Bangunan-bangunan yang mereka dirikan itu senantiasa menjadi pangkal keraguan dalam hati mereka, kecuali bila hati mereka telah hancur (Q.S at-Taubah:110)
Tentang orang-orang yang enggan berperang dalam perang Badar, al-Qur’an mengungkapkan:
Dalam hati mereka ragu-ragu, karena itu mereka selalu bimbang dalam keragu-raguannya (Q.S at-Taubah:45).
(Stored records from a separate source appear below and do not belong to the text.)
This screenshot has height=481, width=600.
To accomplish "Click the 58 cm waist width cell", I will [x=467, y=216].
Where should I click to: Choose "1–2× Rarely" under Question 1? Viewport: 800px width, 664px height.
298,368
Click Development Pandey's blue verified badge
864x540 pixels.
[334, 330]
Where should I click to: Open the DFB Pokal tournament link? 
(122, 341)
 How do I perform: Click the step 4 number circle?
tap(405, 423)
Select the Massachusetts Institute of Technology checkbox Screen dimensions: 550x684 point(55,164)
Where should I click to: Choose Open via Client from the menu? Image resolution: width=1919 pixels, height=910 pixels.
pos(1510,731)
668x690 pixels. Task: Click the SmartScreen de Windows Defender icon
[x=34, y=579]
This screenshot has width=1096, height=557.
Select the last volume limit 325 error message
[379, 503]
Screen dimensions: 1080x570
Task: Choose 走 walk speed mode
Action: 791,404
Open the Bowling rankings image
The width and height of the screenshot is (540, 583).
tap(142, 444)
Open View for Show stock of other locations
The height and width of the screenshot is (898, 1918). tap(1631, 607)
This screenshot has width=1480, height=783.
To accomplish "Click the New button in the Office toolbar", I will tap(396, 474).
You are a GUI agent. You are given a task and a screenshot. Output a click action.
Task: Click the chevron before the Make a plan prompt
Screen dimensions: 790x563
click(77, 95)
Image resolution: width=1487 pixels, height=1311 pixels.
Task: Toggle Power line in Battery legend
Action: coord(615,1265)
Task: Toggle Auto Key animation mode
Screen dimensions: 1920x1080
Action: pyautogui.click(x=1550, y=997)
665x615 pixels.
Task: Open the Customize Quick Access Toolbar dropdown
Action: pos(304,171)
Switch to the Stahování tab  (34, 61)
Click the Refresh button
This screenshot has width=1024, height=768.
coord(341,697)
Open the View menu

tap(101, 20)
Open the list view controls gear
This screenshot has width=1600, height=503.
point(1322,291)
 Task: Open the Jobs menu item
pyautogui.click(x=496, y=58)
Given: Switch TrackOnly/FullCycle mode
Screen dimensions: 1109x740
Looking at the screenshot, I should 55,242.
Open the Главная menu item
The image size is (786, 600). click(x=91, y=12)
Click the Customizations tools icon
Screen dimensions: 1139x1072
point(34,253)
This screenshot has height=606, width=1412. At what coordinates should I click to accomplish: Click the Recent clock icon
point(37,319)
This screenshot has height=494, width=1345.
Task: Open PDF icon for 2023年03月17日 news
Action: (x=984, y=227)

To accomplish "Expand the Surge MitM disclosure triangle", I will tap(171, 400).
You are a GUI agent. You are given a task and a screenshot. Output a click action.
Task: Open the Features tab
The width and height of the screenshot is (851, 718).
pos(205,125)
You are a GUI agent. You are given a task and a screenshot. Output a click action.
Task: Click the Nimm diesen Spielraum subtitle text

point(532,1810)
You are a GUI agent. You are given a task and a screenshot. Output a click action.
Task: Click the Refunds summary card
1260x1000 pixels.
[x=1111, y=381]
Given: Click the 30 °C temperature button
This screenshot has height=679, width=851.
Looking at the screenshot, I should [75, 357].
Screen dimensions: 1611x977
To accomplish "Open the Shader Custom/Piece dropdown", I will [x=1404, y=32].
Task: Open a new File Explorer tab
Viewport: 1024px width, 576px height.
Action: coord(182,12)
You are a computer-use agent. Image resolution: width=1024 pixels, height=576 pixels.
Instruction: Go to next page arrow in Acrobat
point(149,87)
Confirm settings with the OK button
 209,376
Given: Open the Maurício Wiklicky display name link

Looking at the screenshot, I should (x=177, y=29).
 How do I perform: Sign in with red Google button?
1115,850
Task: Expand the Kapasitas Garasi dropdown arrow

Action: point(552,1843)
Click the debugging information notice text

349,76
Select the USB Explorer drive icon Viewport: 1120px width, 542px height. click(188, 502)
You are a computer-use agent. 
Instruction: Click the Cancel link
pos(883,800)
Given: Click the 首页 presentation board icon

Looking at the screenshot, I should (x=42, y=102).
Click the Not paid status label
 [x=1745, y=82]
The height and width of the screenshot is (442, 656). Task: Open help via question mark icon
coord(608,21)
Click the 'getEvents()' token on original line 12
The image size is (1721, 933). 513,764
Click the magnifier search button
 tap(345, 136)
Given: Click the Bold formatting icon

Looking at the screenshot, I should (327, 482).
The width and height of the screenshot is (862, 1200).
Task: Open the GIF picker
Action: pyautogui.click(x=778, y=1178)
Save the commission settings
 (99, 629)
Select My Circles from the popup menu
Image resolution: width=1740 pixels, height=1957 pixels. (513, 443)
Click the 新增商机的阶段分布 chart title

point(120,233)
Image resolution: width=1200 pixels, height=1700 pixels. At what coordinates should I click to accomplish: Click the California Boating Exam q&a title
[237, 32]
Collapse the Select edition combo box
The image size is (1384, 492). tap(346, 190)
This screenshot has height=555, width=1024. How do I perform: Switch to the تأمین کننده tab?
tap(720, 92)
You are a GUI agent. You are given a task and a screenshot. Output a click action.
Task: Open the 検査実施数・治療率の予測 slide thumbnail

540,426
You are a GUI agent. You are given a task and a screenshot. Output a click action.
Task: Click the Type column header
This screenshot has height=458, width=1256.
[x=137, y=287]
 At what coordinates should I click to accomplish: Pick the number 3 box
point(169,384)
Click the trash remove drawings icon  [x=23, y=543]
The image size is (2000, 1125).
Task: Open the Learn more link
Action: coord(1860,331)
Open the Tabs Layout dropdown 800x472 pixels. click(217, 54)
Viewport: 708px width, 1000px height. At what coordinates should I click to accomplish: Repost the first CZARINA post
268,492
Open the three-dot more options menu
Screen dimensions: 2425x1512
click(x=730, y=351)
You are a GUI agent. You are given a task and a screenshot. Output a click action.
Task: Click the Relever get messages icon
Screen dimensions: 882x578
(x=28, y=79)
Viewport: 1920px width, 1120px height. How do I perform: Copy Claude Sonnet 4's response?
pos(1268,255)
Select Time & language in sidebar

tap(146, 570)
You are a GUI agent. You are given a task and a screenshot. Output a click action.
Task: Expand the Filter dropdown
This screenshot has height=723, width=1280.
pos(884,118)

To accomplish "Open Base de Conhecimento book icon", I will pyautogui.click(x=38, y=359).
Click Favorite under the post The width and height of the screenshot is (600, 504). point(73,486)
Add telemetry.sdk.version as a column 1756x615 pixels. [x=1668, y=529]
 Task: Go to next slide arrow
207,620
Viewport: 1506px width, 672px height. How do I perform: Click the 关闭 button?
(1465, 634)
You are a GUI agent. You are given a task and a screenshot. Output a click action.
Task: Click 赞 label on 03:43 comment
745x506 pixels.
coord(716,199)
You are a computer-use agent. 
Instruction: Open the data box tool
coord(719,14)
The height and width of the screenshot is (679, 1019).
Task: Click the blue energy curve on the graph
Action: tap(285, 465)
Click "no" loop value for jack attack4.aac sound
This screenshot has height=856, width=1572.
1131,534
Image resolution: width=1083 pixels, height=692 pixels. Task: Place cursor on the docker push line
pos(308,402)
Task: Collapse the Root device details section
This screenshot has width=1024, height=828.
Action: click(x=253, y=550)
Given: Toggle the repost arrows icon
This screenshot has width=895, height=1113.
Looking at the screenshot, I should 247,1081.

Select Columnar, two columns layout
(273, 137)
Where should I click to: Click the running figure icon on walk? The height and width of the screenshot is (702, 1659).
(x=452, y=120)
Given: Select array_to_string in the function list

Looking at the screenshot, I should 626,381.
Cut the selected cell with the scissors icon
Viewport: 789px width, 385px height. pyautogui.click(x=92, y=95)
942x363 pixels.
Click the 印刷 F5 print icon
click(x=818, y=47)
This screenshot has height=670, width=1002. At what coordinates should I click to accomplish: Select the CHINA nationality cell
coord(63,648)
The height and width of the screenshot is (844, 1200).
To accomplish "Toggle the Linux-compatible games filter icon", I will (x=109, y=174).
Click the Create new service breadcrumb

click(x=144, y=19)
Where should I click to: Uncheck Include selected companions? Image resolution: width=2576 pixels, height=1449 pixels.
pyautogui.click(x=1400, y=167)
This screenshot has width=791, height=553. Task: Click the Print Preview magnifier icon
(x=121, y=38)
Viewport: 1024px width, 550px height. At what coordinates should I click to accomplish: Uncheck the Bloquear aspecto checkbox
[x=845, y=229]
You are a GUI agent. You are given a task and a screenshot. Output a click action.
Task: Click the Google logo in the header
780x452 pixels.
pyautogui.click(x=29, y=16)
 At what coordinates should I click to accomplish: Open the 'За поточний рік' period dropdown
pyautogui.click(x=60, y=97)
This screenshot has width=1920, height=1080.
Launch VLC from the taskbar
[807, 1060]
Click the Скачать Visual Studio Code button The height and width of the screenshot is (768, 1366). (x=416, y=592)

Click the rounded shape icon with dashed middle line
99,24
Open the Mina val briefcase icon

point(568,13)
Manusia yang hatinya bercabang acapkali menipu Tuhannya dan beribadah dengan niat mendapatkan pujian oranglan dan didasari kemalasan. Orang yang hatinya bercabang, memiliki penampilan dan mereka mengira itu membahayak dirinya. Saat genderang perang ditabuh, mereka kontan ketakutan dan enggan berada disitu. Penyebabnya sangat jelas; mereka tidak memiliki sandaran ruhani yang sahih dan selalu kehilangan kendali saat menghadapi berbagai masalah seakan-akan nyawa mereka sedang dicabut. Orang-orang munafik selalu membenci orang-orang yang beriman. Ketika berada bersama orang-orang beriman, merka menampakkan keimanannya. Namun saat sendiri, mereka melawan kaum mukmin. Jika orang-orang beriman mengenyam kebahagiaan, mereka kontan menggerutu dalam hati. Sebaliknya, jika keburukan menimpa orang-orang beriman, mereka langsung bersukacita.